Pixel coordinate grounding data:
= = = = = = =

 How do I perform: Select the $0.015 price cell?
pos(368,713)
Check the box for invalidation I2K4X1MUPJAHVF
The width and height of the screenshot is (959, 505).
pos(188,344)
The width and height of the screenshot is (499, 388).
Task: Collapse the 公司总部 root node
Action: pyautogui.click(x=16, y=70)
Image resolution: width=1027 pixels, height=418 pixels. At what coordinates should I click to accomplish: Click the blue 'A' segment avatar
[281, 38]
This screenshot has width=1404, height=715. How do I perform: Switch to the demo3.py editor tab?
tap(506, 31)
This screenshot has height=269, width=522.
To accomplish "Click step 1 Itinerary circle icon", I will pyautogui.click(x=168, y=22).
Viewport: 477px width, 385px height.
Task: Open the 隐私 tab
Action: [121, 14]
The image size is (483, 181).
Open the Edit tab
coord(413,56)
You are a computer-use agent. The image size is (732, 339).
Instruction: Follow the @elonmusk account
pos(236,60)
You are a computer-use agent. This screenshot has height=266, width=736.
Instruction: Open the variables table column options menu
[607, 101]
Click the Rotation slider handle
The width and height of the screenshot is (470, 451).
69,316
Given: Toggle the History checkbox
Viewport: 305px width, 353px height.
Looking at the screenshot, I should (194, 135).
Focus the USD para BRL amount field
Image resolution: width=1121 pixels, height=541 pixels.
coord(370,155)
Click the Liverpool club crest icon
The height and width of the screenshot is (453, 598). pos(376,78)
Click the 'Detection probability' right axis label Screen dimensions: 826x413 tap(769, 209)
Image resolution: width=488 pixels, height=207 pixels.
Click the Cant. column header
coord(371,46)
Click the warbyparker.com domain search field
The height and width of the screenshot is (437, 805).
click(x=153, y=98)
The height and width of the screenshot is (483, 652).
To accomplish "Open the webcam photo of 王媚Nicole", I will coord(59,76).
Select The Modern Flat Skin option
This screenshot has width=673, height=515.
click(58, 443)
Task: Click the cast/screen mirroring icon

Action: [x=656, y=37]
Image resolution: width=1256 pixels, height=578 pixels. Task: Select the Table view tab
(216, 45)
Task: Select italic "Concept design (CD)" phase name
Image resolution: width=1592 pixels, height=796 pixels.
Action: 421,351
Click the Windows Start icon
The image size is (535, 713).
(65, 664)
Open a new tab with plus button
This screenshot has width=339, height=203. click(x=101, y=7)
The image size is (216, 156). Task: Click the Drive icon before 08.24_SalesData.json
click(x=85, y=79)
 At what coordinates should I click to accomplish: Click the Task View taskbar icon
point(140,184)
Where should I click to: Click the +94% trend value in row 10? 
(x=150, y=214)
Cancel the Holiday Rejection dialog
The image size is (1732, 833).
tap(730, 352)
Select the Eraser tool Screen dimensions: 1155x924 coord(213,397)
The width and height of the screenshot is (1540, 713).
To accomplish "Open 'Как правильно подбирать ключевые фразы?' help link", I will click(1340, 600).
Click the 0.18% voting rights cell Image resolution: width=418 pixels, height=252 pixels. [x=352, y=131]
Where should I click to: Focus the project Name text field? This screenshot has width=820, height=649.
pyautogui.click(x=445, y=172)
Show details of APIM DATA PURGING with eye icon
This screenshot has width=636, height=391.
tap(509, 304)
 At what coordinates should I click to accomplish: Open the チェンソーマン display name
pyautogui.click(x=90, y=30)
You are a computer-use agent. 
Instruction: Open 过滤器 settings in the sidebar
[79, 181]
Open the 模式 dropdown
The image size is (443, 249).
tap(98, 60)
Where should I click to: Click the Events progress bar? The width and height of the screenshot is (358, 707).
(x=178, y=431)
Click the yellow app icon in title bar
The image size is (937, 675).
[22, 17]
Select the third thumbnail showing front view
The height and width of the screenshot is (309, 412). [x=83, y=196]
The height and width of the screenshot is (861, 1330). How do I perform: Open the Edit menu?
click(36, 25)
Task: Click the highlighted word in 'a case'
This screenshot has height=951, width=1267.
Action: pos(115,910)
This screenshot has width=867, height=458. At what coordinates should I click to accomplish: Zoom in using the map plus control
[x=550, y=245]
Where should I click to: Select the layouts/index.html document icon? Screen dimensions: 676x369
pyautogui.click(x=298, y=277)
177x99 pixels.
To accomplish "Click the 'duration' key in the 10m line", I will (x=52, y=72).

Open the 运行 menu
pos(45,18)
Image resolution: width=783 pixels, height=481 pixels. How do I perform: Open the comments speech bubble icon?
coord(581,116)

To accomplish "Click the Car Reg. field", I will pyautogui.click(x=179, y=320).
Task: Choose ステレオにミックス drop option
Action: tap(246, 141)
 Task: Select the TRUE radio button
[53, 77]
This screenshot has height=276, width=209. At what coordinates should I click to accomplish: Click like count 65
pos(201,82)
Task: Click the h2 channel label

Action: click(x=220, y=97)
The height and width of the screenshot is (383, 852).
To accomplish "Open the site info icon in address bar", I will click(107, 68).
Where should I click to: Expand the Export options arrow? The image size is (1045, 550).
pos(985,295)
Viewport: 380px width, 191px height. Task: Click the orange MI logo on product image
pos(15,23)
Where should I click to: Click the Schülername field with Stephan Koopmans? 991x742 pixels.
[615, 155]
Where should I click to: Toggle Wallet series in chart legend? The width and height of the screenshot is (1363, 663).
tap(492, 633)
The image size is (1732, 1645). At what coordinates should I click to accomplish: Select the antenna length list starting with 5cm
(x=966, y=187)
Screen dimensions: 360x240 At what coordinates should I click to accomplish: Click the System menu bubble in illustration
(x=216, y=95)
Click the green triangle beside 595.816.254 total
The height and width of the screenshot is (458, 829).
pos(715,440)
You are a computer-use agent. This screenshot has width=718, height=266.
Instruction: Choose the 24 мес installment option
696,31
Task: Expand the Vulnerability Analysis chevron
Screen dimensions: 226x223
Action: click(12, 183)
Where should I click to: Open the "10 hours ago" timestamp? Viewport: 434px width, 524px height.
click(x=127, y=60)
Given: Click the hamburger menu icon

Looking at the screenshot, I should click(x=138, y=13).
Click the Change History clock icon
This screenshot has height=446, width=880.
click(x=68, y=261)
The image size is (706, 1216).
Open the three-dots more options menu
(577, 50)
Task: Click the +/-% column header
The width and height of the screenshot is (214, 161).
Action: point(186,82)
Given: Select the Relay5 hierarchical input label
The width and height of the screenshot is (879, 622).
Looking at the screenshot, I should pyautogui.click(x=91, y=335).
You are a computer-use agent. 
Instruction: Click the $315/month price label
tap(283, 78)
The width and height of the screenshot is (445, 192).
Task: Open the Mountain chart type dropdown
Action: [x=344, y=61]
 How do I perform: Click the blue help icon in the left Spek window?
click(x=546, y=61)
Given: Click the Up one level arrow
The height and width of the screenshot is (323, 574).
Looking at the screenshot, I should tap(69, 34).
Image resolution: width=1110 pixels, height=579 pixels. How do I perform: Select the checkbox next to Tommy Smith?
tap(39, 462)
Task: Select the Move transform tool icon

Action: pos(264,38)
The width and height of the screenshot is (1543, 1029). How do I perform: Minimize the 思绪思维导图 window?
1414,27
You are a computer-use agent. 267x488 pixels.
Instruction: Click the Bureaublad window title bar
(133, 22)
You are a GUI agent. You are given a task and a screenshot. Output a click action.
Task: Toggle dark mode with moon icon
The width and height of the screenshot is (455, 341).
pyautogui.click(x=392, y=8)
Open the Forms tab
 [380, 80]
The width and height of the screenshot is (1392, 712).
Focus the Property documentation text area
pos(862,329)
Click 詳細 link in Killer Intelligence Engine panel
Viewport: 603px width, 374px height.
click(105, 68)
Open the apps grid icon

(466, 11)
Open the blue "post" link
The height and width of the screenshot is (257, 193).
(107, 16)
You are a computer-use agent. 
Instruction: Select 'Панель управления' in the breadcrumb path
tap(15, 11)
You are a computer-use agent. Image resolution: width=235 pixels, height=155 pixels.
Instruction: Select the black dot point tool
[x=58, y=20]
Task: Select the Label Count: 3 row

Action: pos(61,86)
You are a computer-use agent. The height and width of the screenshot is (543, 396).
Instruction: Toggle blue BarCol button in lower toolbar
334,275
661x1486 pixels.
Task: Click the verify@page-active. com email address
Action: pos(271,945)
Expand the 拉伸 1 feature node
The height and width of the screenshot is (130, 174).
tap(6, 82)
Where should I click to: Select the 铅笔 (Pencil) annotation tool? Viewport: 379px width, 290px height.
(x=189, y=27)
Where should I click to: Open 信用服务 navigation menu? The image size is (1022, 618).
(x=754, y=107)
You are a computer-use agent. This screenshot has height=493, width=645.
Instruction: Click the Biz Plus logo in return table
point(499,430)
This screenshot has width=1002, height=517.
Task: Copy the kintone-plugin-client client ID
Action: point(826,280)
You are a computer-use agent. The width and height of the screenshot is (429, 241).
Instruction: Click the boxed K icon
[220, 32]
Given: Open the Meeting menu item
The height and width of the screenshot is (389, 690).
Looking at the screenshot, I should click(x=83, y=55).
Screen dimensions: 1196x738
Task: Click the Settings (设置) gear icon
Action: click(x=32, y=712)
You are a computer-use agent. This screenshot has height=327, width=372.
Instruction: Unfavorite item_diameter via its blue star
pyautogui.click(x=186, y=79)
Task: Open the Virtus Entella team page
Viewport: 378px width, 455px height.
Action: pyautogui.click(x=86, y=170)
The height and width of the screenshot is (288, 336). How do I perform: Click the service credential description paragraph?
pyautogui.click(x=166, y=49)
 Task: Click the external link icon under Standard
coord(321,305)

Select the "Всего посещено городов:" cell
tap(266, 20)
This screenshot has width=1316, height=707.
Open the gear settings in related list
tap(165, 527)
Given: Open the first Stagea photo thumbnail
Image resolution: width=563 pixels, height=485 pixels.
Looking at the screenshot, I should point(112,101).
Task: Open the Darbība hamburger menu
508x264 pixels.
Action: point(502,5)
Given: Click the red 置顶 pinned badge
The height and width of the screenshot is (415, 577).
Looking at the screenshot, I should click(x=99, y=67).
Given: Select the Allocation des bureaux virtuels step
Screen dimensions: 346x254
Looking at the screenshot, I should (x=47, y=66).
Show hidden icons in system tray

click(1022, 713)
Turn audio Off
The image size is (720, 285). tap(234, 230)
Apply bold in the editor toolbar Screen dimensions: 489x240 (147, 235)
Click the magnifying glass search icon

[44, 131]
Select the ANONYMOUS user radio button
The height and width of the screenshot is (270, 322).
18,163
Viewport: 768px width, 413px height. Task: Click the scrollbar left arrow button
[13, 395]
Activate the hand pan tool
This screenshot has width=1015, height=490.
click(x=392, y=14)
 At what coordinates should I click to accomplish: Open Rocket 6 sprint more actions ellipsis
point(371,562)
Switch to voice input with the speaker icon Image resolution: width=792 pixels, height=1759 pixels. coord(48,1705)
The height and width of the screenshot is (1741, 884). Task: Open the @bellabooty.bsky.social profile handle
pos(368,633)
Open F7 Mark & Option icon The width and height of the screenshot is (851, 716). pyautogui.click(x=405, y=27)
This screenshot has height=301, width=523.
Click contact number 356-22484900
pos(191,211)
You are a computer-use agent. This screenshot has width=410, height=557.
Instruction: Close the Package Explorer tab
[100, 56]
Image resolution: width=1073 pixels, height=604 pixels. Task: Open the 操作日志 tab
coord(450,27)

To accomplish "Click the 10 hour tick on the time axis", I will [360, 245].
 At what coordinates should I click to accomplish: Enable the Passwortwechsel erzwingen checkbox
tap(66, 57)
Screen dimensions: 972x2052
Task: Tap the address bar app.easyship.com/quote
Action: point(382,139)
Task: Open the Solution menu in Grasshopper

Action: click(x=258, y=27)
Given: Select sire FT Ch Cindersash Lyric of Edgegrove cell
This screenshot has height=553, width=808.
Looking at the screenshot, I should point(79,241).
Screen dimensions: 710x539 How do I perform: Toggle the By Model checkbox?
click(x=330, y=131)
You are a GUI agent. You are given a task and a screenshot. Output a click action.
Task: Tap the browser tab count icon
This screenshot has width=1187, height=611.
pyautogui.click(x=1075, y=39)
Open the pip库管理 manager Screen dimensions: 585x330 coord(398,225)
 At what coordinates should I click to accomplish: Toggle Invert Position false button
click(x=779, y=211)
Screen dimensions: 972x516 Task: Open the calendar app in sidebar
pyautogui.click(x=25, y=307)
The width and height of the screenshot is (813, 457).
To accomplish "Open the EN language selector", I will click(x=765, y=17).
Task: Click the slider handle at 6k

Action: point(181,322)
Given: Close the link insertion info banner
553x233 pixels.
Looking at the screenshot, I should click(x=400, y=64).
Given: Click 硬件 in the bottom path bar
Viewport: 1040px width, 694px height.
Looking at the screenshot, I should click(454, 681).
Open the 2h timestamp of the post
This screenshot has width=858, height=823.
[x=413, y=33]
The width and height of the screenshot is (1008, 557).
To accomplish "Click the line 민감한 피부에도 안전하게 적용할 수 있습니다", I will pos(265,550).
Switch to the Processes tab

= = = = = = =

» ACTIVITY
Work out how many lines in the records include "info". Only the number should be given.

» SOLUTION TO THE EXERCISE
2